A laser unit was mounted to the side of the camera and was purchased on Ebay, it’s a AUCD DMX 150mw laser projector. I wanted a flat beam effect similar to the laser scanner in the beginning of Aliens. The unit will generate a flat beam but it has to be menu selected and will not remember the setting. I wanted the unit to power up in this mode so we filmed the sequence in reverse and simply turned the unit off at the appropriate time, when played backwards the unit appears to power on with a flat beam selected. The laser emitted quite a vivid blue light that I desaturated in post.

The base plate was a VCT-U14 quick release type, I used a Wooden Camera base plate bolted to that, this allowed me to mount the prop camera to the UR10 as the arm already had the same base plate for my 4K camera rig, so it would be easy to swap out for filming when necessary.

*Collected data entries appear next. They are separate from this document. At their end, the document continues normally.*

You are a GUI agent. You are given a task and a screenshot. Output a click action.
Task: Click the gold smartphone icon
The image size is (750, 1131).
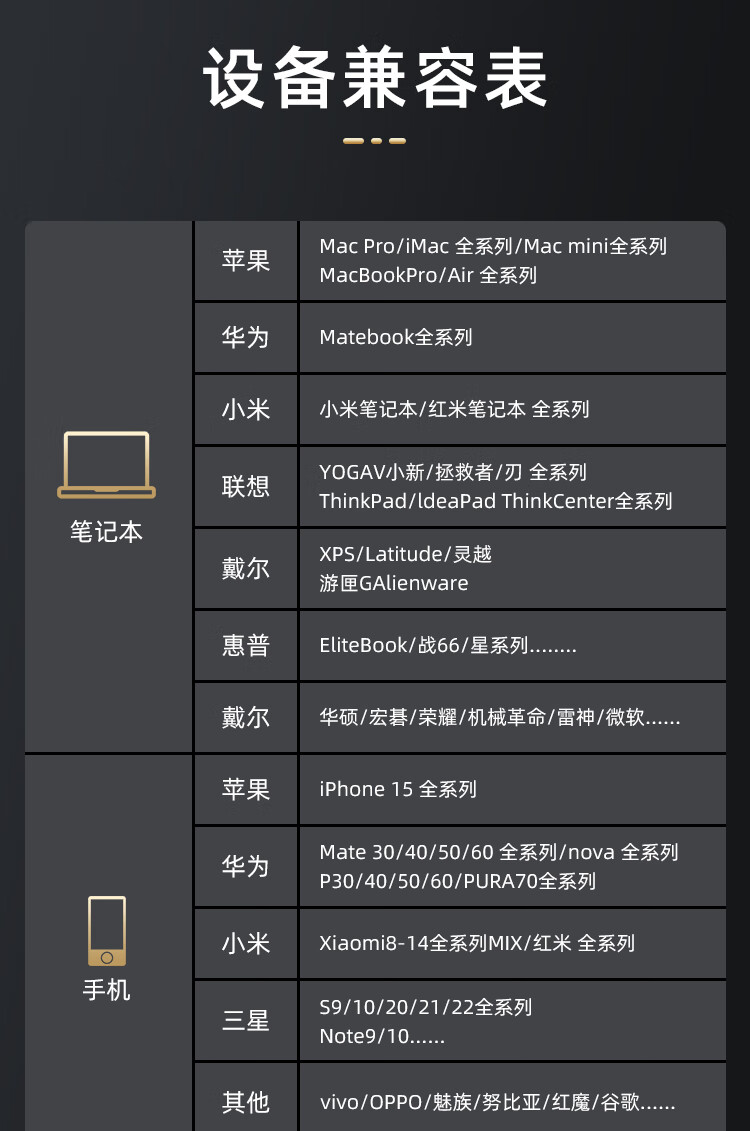[x=107, y=931]
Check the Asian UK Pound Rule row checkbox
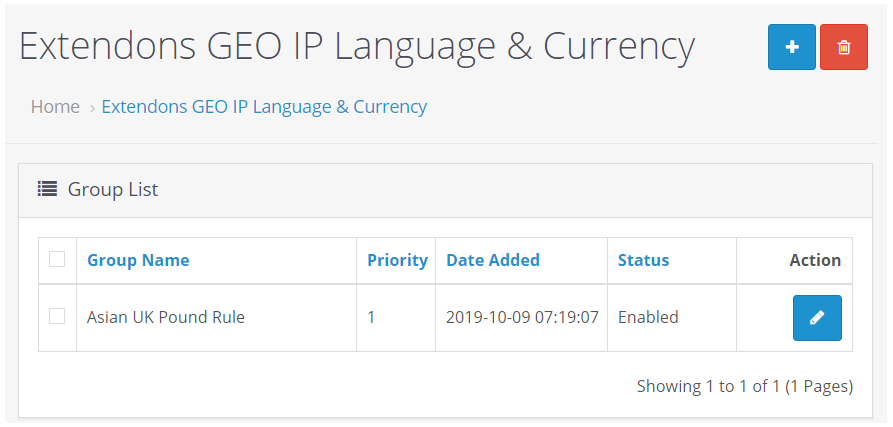Image resolution: width=893 pixels, height=427 pixels. pyautogui.click(x=57, y=316)
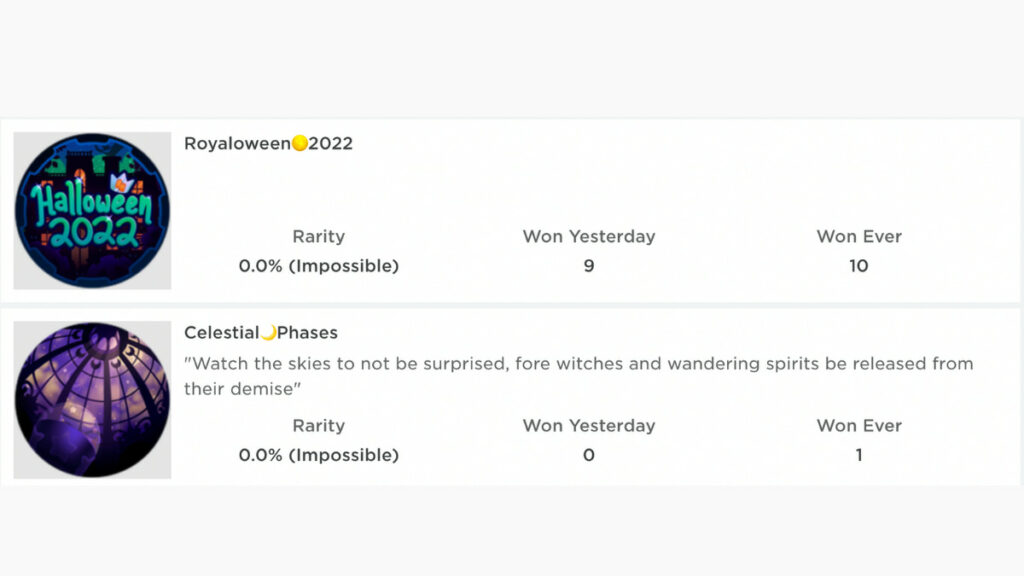The width and height of the screenshot is (1024, 576).
Task: Select Royaloween 0.0% (Impossible) rarity value
Action: (319, 266)
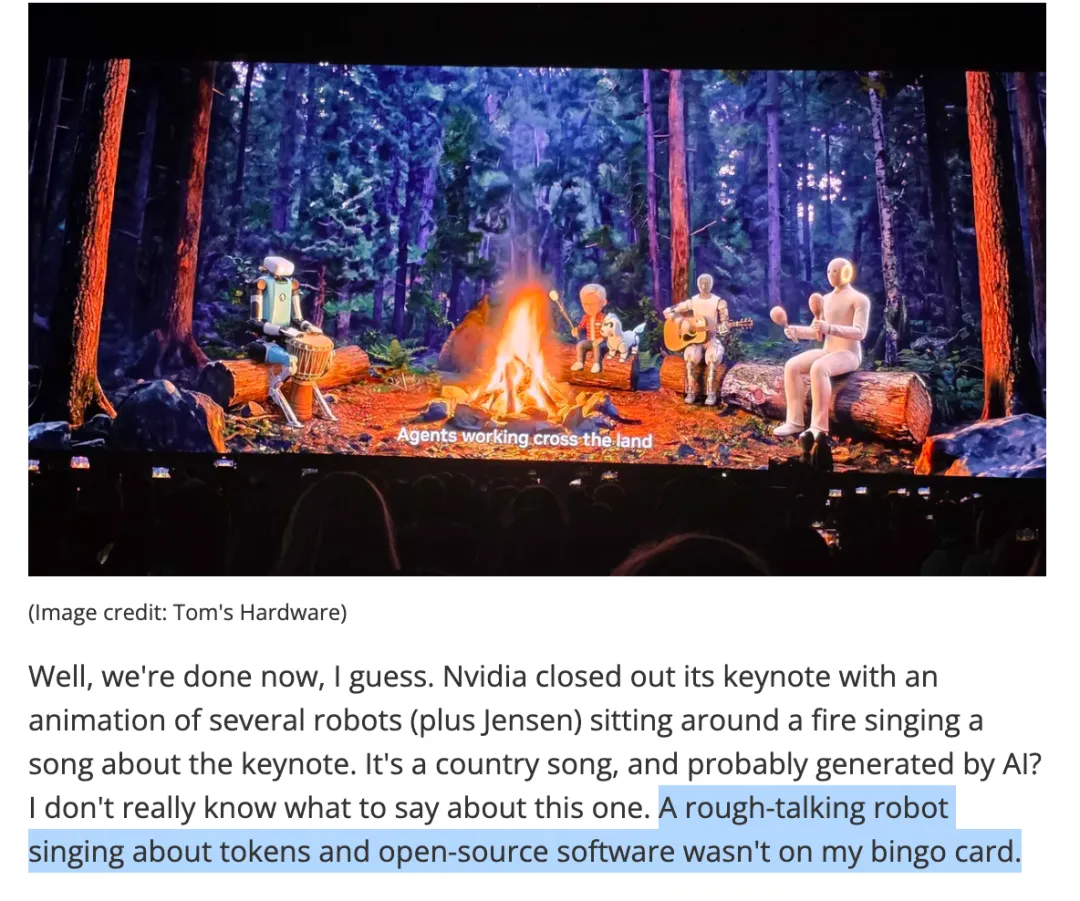The image size is (1080, 901).
Task: Click the drum-playing robot on the left
Action: point(286,338)
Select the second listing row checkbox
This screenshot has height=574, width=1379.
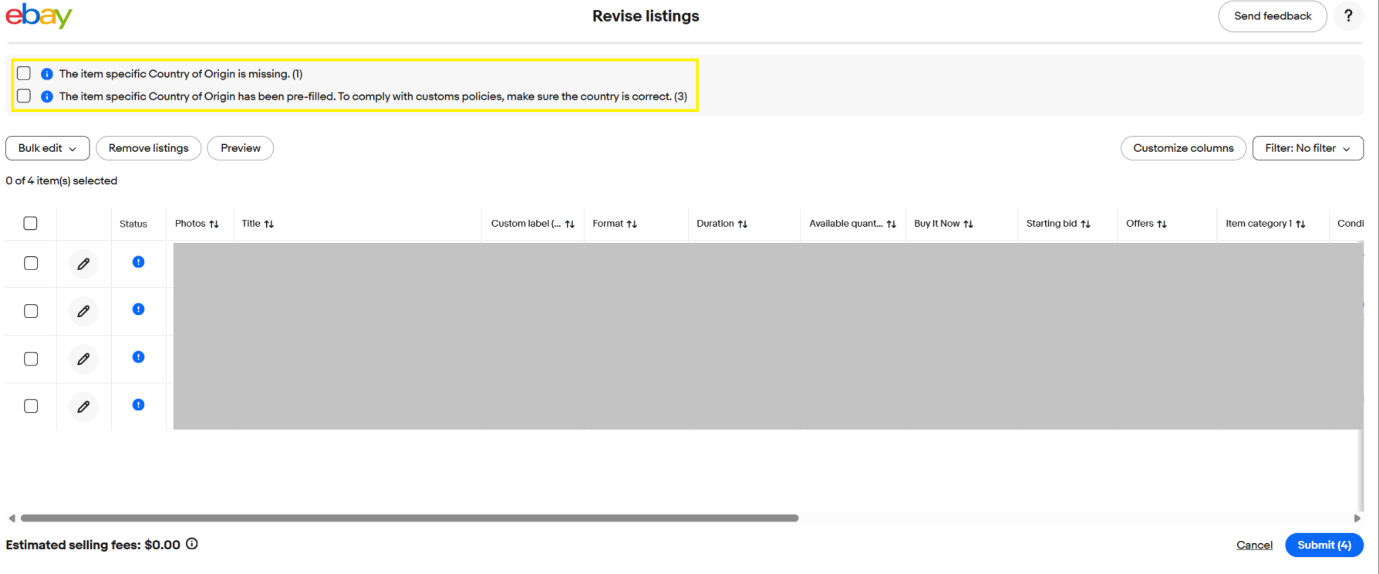(x=31, y=311)
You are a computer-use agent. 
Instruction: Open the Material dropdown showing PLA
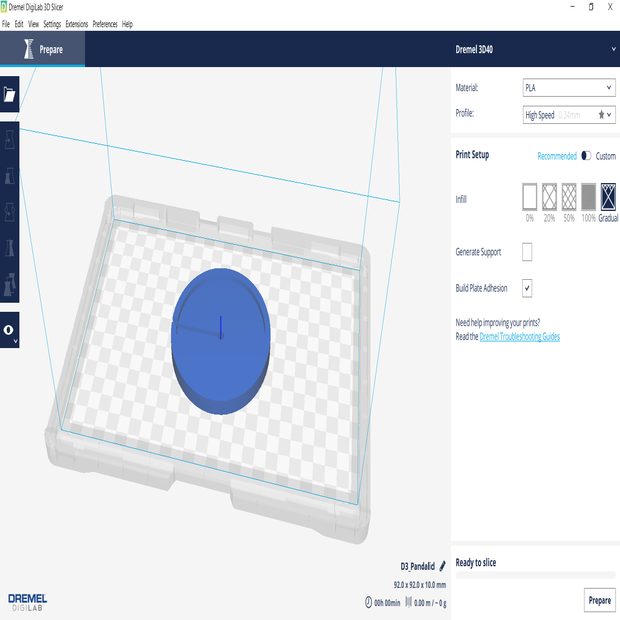568,88
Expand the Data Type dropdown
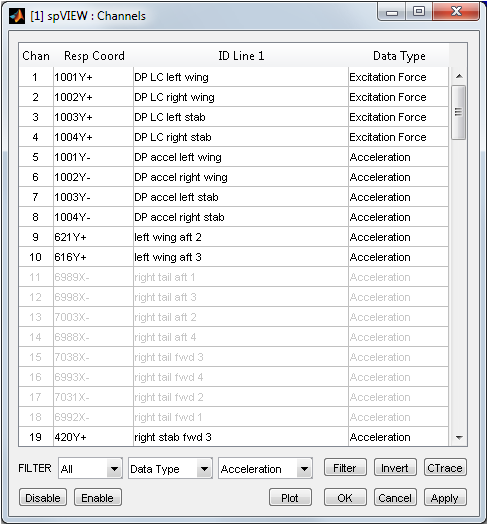The height and width of the screenshot is (525, 488). pyautogui.click(x=170, y=468)
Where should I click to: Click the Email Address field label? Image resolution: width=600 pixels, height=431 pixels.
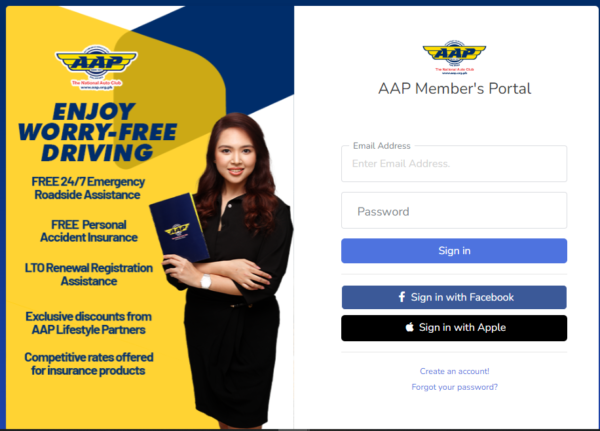click(382, 146)
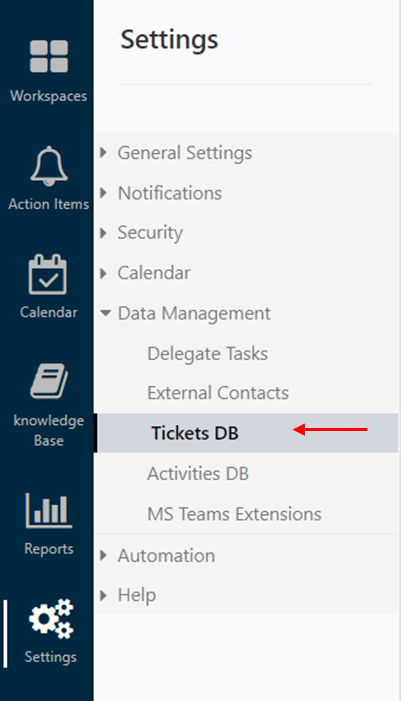
Task: Select the highlighted Tickets DB item
Action: pyautogui.click(x=248, y=433)
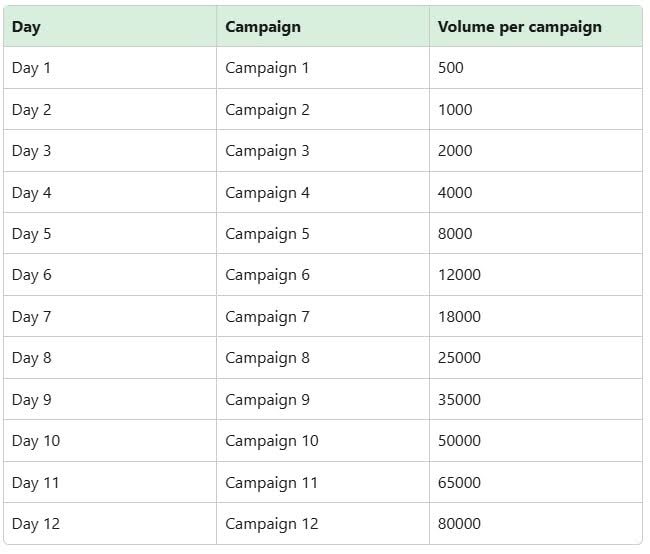Image resolution: width=650 pixels, height=554 pixels.
Task: Select the Day 6 cell
Action: tap(32, 275)
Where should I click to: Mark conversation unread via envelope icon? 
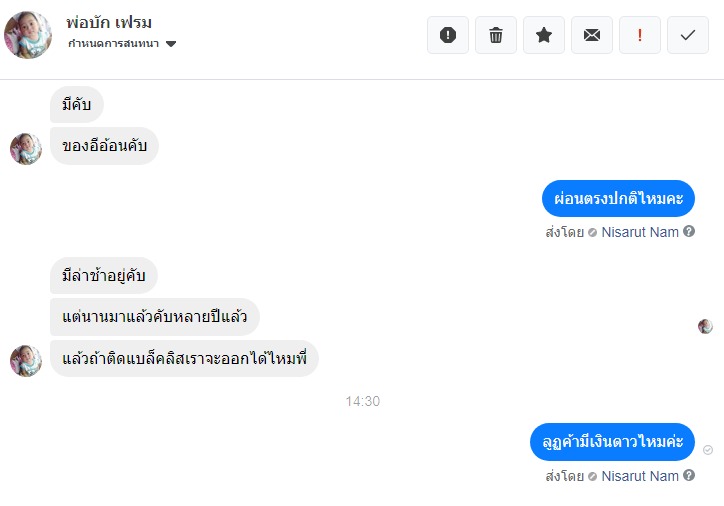[592, 35]
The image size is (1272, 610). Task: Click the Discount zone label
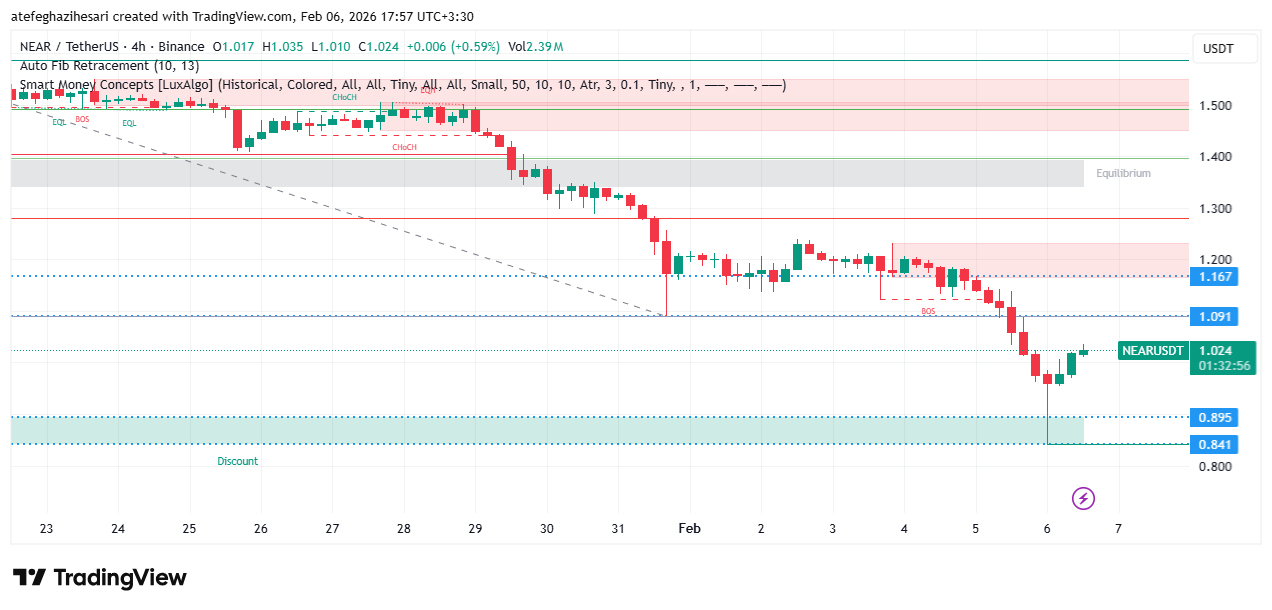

I also purchased RC Helicopter and RC Car parts and DJI Drone Gimbal Parts

A Pyle-Pro PDMIC78 Microphone was partly used on the left hand side of the prop where a silver domed object protrudes from it. The silver object was a small gas bottle turned down in the lathe and inserted into the microphone end that in turn was fitted to a CCD Camera body.

X1 Audio Converter Adapter DAC box, is located under the carry handle and has a plate from the back of a DJI Phantom camera and the eye peace from a film camera glued in next to it.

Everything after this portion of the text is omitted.